Cut Prescription Drug Costs

Ask your doctor if you could safely split some of your pills. If so, your doctor can prescribe a higher-dose, and have you take 1/2 a pill at a time to save money. Or you may be eligible for drug company “prescription assistance” programs.

Shop for low prices. Mail-order pharmacies may offer 3 months worth of a drug for a discounted price. Doctors can sometimes offer free samples.

Embrace a Healthy Lifestyle

Healthy habits like eating well, exercising, and getting enough sleep can decrease your risk of disease and illness. If you smoke, consider quitting. Overweight? By becoming more active you may help cut your risk of chronic diseases like diabetes, heart disease, and arthritis.

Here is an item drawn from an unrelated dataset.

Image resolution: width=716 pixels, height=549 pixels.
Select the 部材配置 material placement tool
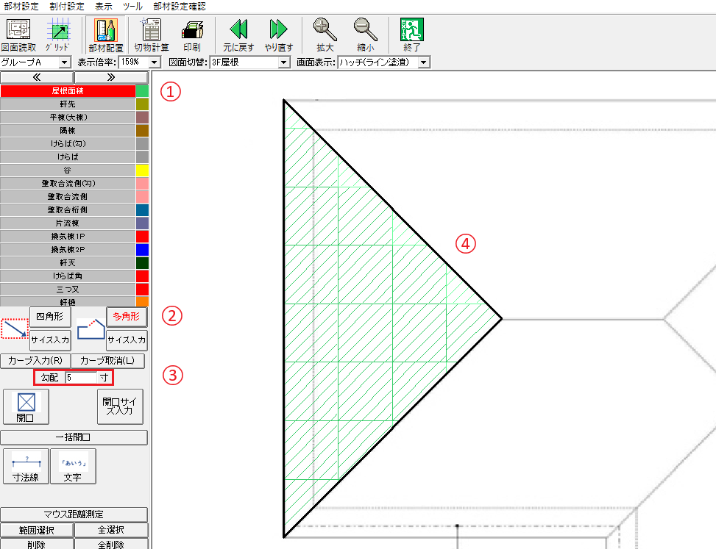pos(106,35)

Open a Flexible Spending Account (FSA)

FSAs cut costs by saving you taxes. Pre-tax money is taken from your pay and put into an account for you to spend on health care not covered by insurance. Put only what you’ll spend on medicine and co-pays in your FSA. Save receipts to prove you’re meeting FSA rules, in case asked. Spend all your FSA money before the year is up. What you don’t use, you lose!

Preserve Coverage with Low-Cost Plans

A “catastrophic” or “high-deductible” insurance plan can be a cheap option if you’re healthy. Bought through your employer or on your own, monthly payments are low. But you and your family may pay $5,000 or more of medical bills out of pocket before insurance pays.

Save for Emergencies

Broken or lost glasses. A chipped tooth. Emergencies can and do happen. And putting medical bills on high-interest credit cards can bury you in debt.

Starting an emergency medical fund can help. Sock away $100 or $200 a month into savings. Most banks will let you set up automatic deposits online. Can’t afford that much? Put aside what you can to help lessen debt from an unexpected bill.

Pick Only Necessary Procedures

Sometimes you are offered products or procedures that are not medically necessary.

Beware the up sell on teeth whitening at the dentist, or new frames from the optometrist, or a neck adjustment at the chiropractor. These often aren’t covered by insurance.

Take Care of Your Teeth

Get a dental checkup and regular cleanings. It costs about $200 to fill a cavity caught early. Untreated, you may later need a root canal, which can cost $2,000 for the operation and crown.

Laid off? Try COBRA

The hitch? Cost. Before, your company likely paid part of your premium. Under COBRA, you pay the whole cost, plus a 2% fee. Laid off since late 2008? Financial help may be available, visit www.dol.gov/cobra.

Or ask an insurance agent about a short-term individual policy. They can cover you a month at a time and may be cheaper than COBRA.

Help When You’re Uninsured

Community health clinics often offer some health care at reduced cost or for free based on your income. Contact your local health department. If you have a limited income and meet other requirements set by your state, you may be eligible for Medicaid coverage. Find your local Medicaid office at www.benefits.gov.

Get the Most from Doctor’s Visits

When you do go to the doctor, write down all your questions ahead of time. This can cut down on follow-up visits. Once there, ask your doctor to help you decide which care or procedures are really necessary, and which are elective.

Be sure your doctor understands your financial situation. Tell her if you’re thinking of skipping a procedure or dropping a medicine because of cost. She may be able to help you manage your medical care on a budget.